━━━ Selected passage

And as they went to tell his disciples - This clause is wanting in the Codex Vatican, and Codex Bezae, and in twenty others, and in most of the versions. The omission is approved by Mill, Bengel, and Schmid. Griesbach leaves it in the text with a note of doubtfulness. It appears to be superfluous. To connect this with the next clause, the particle και, and, is obliged to be suppressed in all the translations. I think the verse should begin with, And behold he goeth, etc., and the former clause be suppressed. Probabiliter delenda, says Professor White, in his Crisews Griesbachianae, speaking of the preceding words.

Jesus met them - Christ bestows his graces and consolations by degrees, first by his angels, and then by himself. He does not reveal himself to incredulous and disobedient souls; he appears not even to these women till he has tried their faith and obedience by his ministering angels.

All hail - Anglo-Saxon, Health be to you! Χαιρετε, Be ye safe, rejoice.

And they held him by the feet, and worshipped him - This kind of reverence is in daily use among the Hindoos: when a disciple meets his religious guide in the public streets, he prostrates himself before him, and, taking the dust from his teacher's feet, rubs it on his forehead, breast, etc. See Ward's Customs.

Albert Barnes
Notes on the Whole Bible

And as they went … Jesus met them - This was when they left the sepulchre the “second” time. Jesus first appeared to Mary Magdalene when alone, John 20:14. “Afterward” he appeared to the other women, as related by Matthew. See the accounts of the resurrection harmonized at the end of this chapter.

All hail - This is a term of salutation. The word all has been supplied by the translators. It is not in the original. The meaning of the word “hail,” here, is rejoice;” a term of salutation connected with the idea of joy at his resurrection, and at meeting them again.

Held him by the feet - Or threw themselves prostrate before him. This was the usual posture of supplication. See 2 Kings 4:37. It does not mean that they took hold of his feet, but only that they cast themselves down before him.

━━━━━━
━━━ Input records

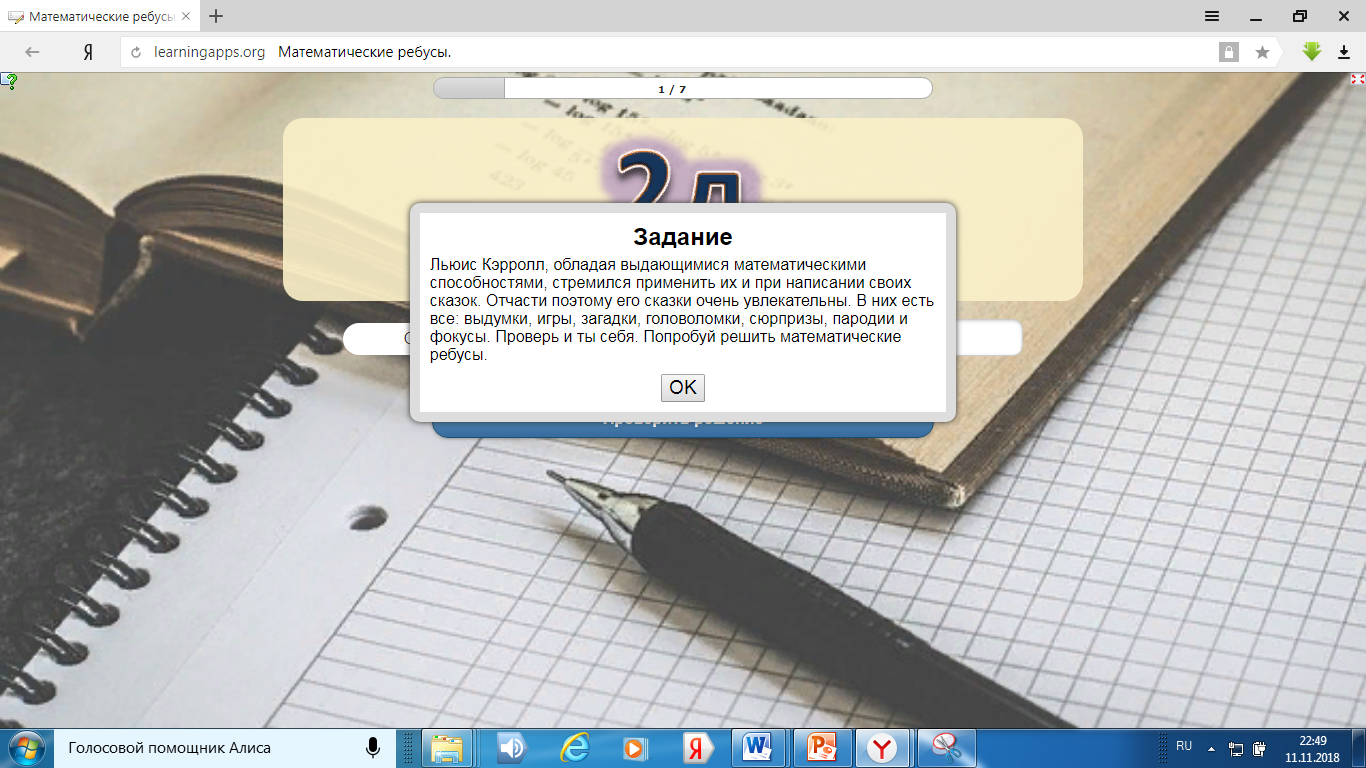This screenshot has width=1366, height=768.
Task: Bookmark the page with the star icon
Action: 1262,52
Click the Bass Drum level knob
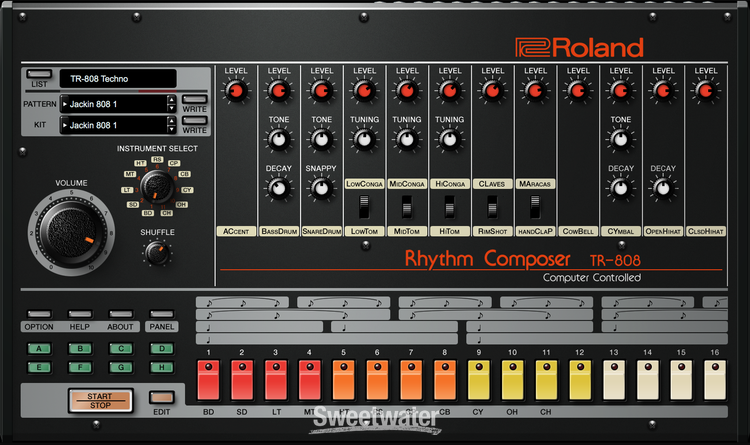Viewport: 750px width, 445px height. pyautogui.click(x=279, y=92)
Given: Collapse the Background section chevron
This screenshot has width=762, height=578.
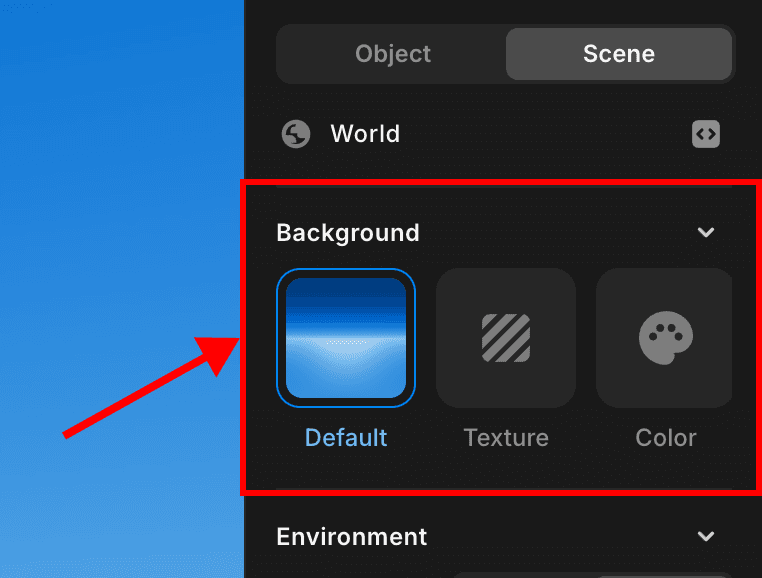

━━━━━━

> **Written instruction 1**:
In the Bible commentary, rewrite the part that opens with the words containing "And as they went …" and closes with "meeting them again.", replacing "sepulchre" with "tomb".
> **Written instruction 2**:
Output the rows from the line containing "Given: Collapse the" through the end of the rows as a JSON list of strings, one string per line, skipping blank lines and leaving out the pictures.

> **Full solution 1**:
And as they went … Jesus met them - This was when they left the tomb the “second” time. Jesus first appeared to Mary Magdalene when alone, John 20:14. “Afterward” he appeared to the other women, as related by Matthew. See the accounts of the resurrection harmonized at the end of this chapter.

All hail - This is a term of salutation. The word all has been supplied by the translators. It is not in the original. The meaning of the word “hail,” here, is rejoice;” a term of salutation connected with the idea of joy at his resurrection, and at meeting them again.

> **Full solution 2**:
[
  "Given: Collapse the Background section chevron",
  "This screenshot has width=762, height=578."
]